House debates

Tuesday, 1 March 2016

Questions without Notice

Media Ownership

2:06 pm

Photo of Kevin HoganKevin Hogan (Page, National Party) Share this | | Hansard source

My question is to the Prime Minister. Will the Prime Minister update the House on how the government is reforming Australia's media laws to embrace the challenges of the new economy? How is this reform part of the government's plan to help Australia transition to a new economy?

Photo of Malcolm TurnbullMalcolm Turnbull (Wentworth, Liberal Party, Prime Minister) Share this | | Hansard source

I thank the honourable member for his question and I note his powerful commitment to and advocacy for the needs of regional Australians in terms of their broadcasting services.
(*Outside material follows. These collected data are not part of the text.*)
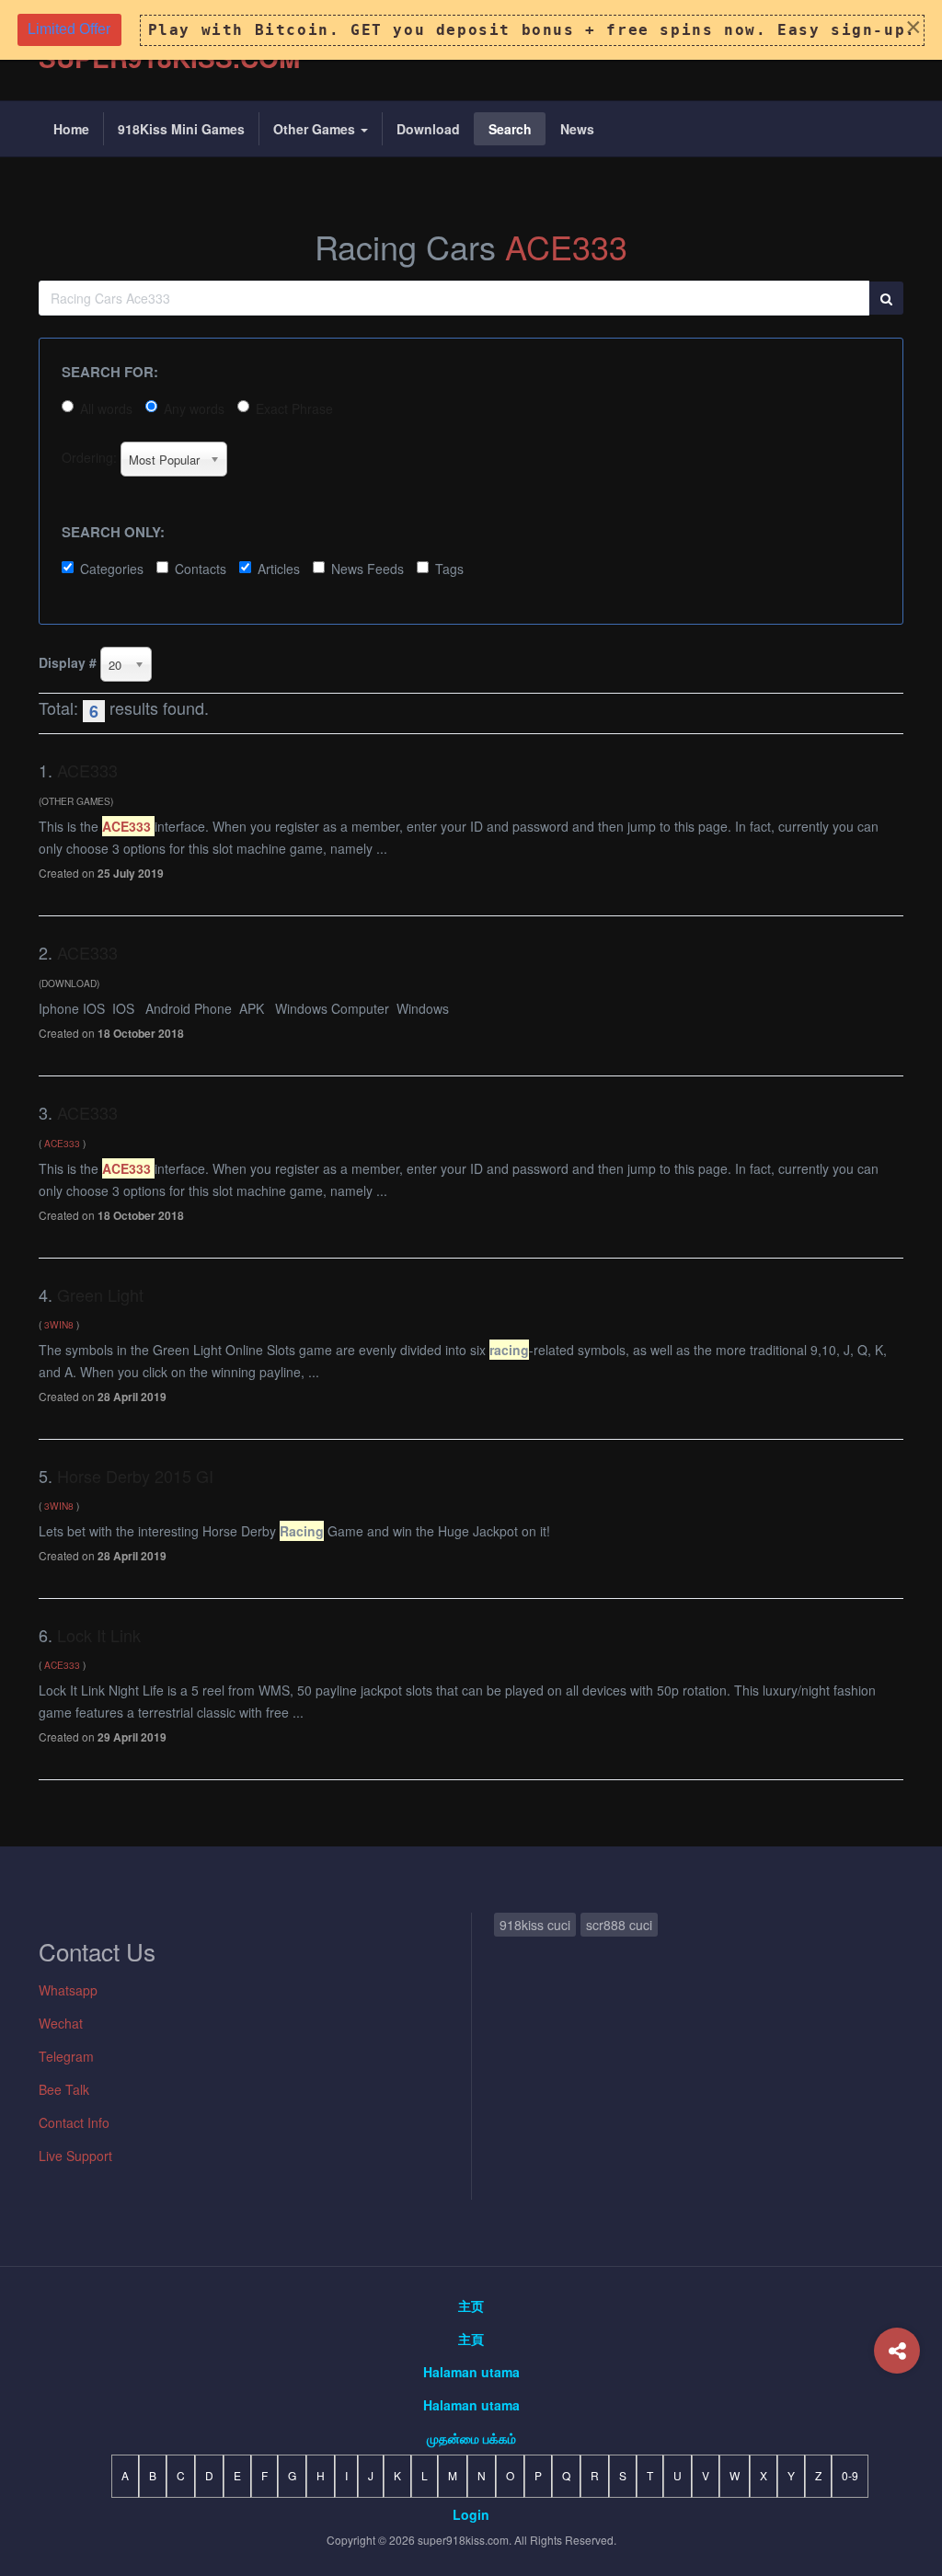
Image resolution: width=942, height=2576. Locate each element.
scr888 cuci (619, 1924)
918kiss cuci (535, 1924)
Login (471, 2514)
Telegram (66, 2056)
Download (428, 129)
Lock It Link (99, 1635)
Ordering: (89, 457)
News (577, 129)
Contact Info (74, 2122)
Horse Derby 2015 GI (135, 1476)
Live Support (75, 2155)
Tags (449, 568)
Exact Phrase (294, 408)
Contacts (200, 568)
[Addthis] (897, 2351)
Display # (68, 662)
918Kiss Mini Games (181, 129)
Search (510, 129)
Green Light (100, 1294)
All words (106, 408)
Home (71, 129)
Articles (279, 568)
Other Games (316, 129)
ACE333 (566, 246)
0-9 (850, 2475)
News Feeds (367, 568)
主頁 (471, 2338)
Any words (194, 408)
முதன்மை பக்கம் (471, 2438)
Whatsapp (68, 1990)
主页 (471, 2305)
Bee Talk (64, 2089)
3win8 (59, 1324)
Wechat (61, 2023)
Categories (112, 568)
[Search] (886, 298)
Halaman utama (471, 2372)
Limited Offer (69, 29)
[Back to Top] (897, 2424)
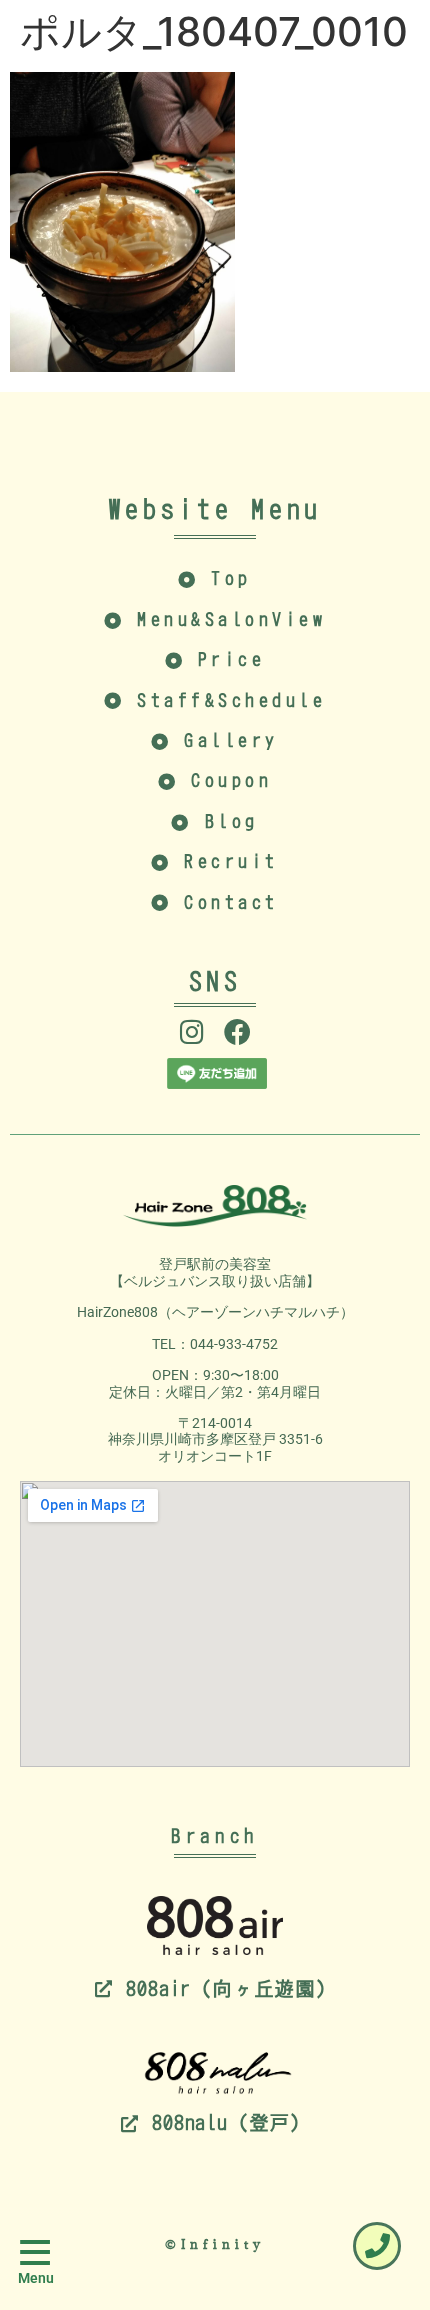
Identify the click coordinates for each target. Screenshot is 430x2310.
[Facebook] (237, 1031)
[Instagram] (192, 1031)
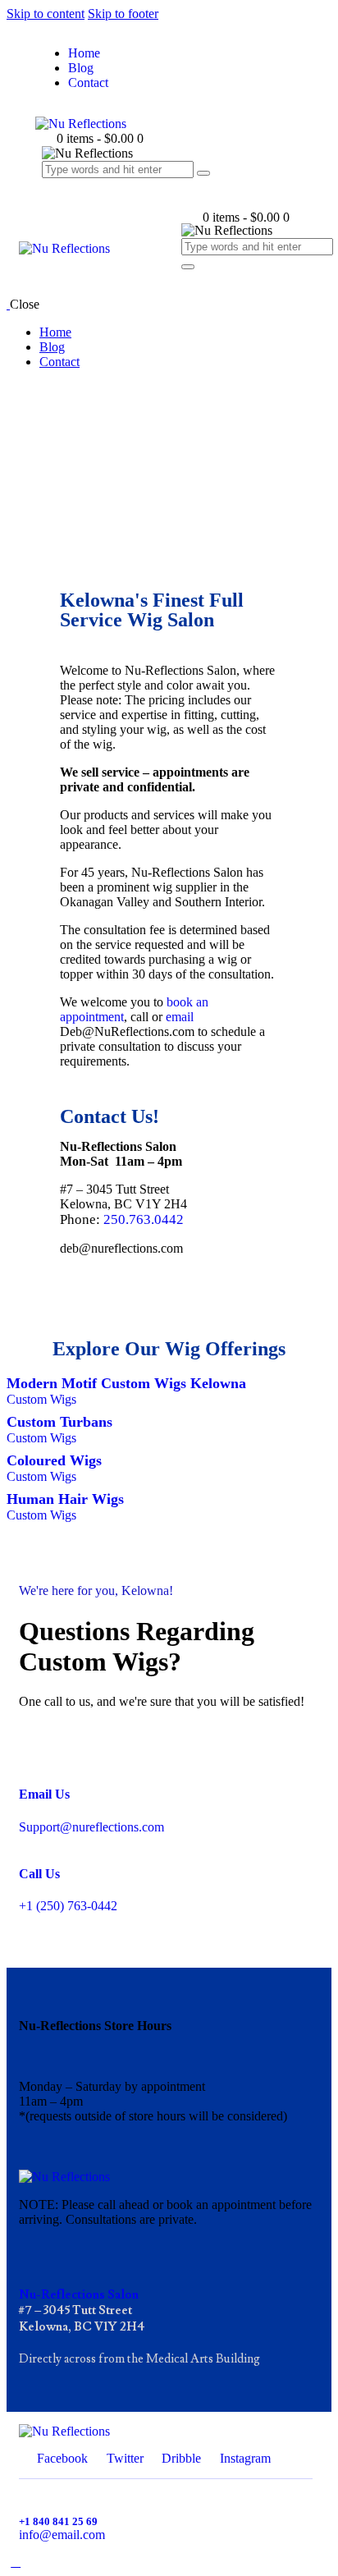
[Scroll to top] (16, 2562)
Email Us (44, 1794)
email (180, 1017)
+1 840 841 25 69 (58, 2521)
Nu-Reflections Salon (79, 2295)
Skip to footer (123, 14)
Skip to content (45, 14)
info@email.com (62, 2535)
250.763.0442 (143, 1219)
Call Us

Today, the most significant reforms to media ownership laws in a generation were presented to and approved in the party room and they will be introduced into the parliament this week. The media ownership regulations, in our law, were written before pay television. They were certainly written before the internet. They are a relic of a past media economy and they have been out of date for years. Governments have kicked the reform of these media ownership rules into the long grass for so long that they have formed part of the rich subsoil of Australian political inertia. We are taking them out. We are tackling this important microeconomic reform, and we are bringing the media ownership laws into the 21st century.

Most significantly for regional Australians, we are doing so in a way that will secure more news and more local content throughout regional Australia. The regional broadcasters, who have been constrained from merging with larger organisations and expanding their reach by the restriction—the so-called 70 per cent reach rule—have had their economic prospects constrained by that. That rule has been left in place, even though those types of territorial regulations and constraints have been rendered completely irrelevant and out of date by the internet, and everyone has known that for years and years. My government is grasping this nettle and dealing with it. This is substantial microeconomic reform. We are doing so in a way that will ensure that, when regional broadcasters do merge, as they will, their local news and local content requirements will be increased substantially in the areas where there are local content obligations today and, in the many areas where there are no local content obligations—large parts of South Australia, and Western Australia in particular—new local content and new obligations will be imposed. What we are seeing is strong microeconomic reform and deregulation, and we are freeing business up, recognising the technologies of the 21st century and, at the same time, ensuring that the honourable member's constituents, and people in regional Australia right around the country, will get a better deal from their broadcasters than ever before.